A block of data
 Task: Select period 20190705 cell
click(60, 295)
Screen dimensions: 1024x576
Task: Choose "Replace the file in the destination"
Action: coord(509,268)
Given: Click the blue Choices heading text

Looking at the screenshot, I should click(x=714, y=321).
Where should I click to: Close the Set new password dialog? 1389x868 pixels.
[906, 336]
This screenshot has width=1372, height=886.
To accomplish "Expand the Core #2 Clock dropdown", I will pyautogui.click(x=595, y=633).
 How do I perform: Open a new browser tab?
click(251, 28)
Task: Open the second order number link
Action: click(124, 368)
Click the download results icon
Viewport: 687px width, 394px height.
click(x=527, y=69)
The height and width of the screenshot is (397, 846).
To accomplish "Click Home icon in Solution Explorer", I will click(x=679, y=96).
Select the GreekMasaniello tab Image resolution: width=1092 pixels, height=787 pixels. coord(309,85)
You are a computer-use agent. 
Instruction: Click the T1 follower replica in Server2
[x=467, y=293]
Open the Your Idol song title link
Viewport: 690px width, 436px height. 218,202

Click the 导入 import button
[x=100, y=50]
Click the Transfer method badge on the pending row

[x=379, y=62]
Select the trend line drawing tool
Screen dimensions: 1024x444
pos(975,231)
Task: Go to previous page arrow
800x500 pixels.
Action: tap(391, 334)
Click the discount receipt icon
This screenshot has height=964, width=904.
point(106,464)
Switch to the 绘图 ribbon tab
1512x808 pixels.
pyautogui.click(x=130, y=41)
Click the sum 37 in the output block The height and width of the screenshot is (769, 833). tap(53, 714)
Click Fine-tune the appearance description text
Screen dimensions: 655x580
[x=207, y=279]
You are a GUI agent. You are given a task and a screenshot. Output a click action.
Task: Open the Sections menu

[Task]: Offset the records beginning with the line that contains "Click the 导入 import button" and continuing through the line that contains "pos(975,231)". Reproduce every line in that span, requests included, and add 56 to each coordinate in the answers.

[Output below]:
Click the 导入 import button
[x=156, y=106]
Click the Transfer method badge on the pending row

[x=435, y=118]
Select the trend line drawing tool
Screen dimensions: 1024x444
pos(1031,287)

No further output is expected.